And you can already see it when people like this Karen spam you with messages saying "don't teabag me please or I'll report you." Fair enough - they know the rules, but these are people who gleefully engaged in the behavior themselves well before the implementation of the rule. They know exactly what they are doing - weaponizing the rules in an attempt to remove prominent players in the campaign and gain an advantage.
So the anti-teabagging rules have become weaponized, IMO, largely because of [snip] enforcement of the policy. What I may suggest is this:
1. If you are going to have the policy, actually have a team that will independently investigate every incident before any bans occur, and force the reporter to show a time-stamped proof of request to stop teabagging, and then a time-stamped video of the behavior going on after the fact before any ban will be enacted; AND
2. Mass banning/suspensions for false reports and false report spamming to discourage the policy from being weaponized. Meaning that if a guild decides to target a specific player for mass reporting, those players can be banned/suspended for filing a false report.
It has to work this way or the policy is just going to be weaponized to create an even more toxic environment where instead of trying to win on the battlefield, players will try to target the opposition and bait them into a suspension or otherwise try to get them suspended.
I was doing some push bagging on a dead craglorn NPC last night. Was I harassing the NPC? Am I at risk of getting banned? The NPC AI doesn't have the option to send me a whisper asking me to stop.
NordSwordnBoard wrote: »An anthropologist should study us and our savage behaviors. It may take a whole team of experts in the field.
The people that get banned generally deserve it regardless because those type of toxic people are always saying or doing something anyways deserving of a ban. Call it karma
SilverBride wrote: »As a society we need to have a system that holds those that do not treat others with respect accountable for their actions rather than just letting them continue their toxic behaviors.
Ingel_Riday wrote: »SilverBride wrote: »As a society we need to have a system that holds those that do not treat others with respect accountable for their actions rather than just letting them continue their toxic behaviors.
Who decides what's toxic?

◇ ◇ ◇ ◇ ◇

▸ **EXERCISE SET**:
1: Please sum up the forum excerpt in two sentences.
2: Answer these questions from the forum excerpt:
(a) Under the first suggestion, what two things must the reporter show before a ban is enacted?
(b) Under the second suggestion, what should happen to players who file a false report?
(c) What does the poster who mentions "last night" say they were doing?

◇ ◇ ◇ ◇ ◇

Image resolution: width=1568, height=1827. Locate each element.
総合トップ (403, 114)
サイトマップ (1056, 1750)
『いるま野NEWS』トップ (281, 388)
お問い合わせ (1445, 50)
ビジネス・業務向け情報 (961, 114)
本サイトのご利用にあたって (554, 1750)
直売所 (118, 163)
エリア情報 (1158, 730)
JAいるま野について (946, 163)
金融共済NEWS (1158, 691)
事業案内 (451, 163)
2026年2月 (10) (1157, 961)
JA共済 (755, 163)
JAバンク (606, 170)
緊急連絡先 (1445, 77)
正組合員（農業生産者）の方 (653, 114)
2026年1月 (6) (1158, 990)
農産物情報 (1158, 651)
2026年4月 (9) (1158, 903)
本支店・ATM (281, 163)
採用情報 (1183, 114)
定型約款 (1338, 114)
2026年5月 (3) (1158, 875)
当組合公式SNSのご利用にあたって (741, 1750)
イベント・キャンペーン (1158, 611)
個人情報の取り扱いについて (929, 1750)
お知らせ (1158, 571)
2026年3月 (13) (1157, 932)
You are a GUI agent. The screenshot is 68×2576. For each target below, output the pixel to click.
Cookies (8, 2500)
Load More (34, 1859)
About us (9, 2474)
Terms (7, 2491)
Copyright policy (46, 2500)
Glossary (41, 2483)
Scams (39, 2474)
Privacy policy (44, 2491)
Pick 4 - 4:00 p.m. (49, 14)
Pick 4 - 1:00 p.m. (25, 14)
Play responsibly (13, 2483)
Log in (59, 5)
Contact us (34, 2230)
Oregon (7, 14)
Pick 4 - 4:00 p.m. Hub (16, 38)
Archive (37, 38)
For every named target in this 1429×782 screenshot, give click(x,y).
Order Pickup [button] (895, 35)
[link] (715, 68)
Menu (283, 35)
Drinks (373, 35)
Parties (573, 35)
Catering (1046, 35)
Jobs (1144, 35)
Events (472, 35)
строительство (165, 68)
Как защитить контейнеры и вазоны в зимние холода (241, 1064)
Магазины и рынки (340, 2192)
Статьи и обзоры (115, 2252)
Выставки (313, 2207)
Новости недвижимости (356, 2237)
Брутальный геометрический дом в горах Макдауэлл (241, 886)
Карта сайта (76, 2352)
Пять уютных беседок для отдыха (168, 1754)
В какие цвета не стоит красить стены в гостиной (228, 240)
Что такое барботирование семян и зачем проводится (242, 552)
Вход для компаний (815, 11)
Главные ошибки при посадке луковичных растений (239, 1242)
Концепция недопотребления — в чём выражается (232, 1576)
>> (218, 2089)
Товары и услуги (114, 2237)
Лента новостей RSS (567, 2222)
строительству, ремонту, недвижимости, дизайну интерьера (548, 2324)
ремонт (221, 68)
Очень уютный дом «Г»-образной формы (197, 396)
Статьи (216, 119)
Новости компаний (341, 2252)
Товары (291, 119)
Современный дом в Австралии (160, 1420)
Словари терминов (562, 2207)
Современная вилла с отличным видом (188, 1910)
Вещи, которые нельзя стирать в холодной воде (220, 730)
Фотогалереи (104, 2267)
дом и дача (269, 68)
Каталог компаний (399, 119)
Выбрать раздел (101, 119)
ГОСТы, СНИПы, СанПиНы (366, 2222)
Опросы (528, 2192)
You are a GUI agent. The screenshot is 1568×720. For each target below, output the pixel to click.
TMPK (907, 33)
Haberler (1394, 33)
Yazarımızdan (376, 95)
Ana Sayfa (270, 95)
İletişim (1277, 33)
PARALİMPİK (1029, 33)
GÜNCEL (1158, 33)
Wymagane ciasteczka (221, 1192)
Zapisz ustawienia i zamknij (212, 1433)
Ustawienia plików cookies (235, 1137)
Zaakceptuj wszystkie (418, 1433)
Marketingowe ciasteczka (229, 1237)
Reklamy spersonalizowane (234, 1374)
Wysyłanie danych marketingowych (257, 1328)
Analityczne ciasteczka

◇ ◇ ◇ ◇ ◇

▸ **TASK ANSWERS**:
1: One poster argues that anti-teabagging rules have been weaponized by players who used to do it themselves, and suggests independent investigation with time-stamped proof before any ban, plus bans or suspensions for false reports. Other posters ask whether bagging a dead NPC could get them banned, say that banned players generally deserve it, call for holding disrespectful people accountable, and ask who decides what is toxic.

2:
(a) A time-stamped proof of the request to stop teabagging, and a time-stamped video of the behavior continuing afterward.
(b) They can be banned or suspended.
(c) Push bagging on a dead craglorn NPC.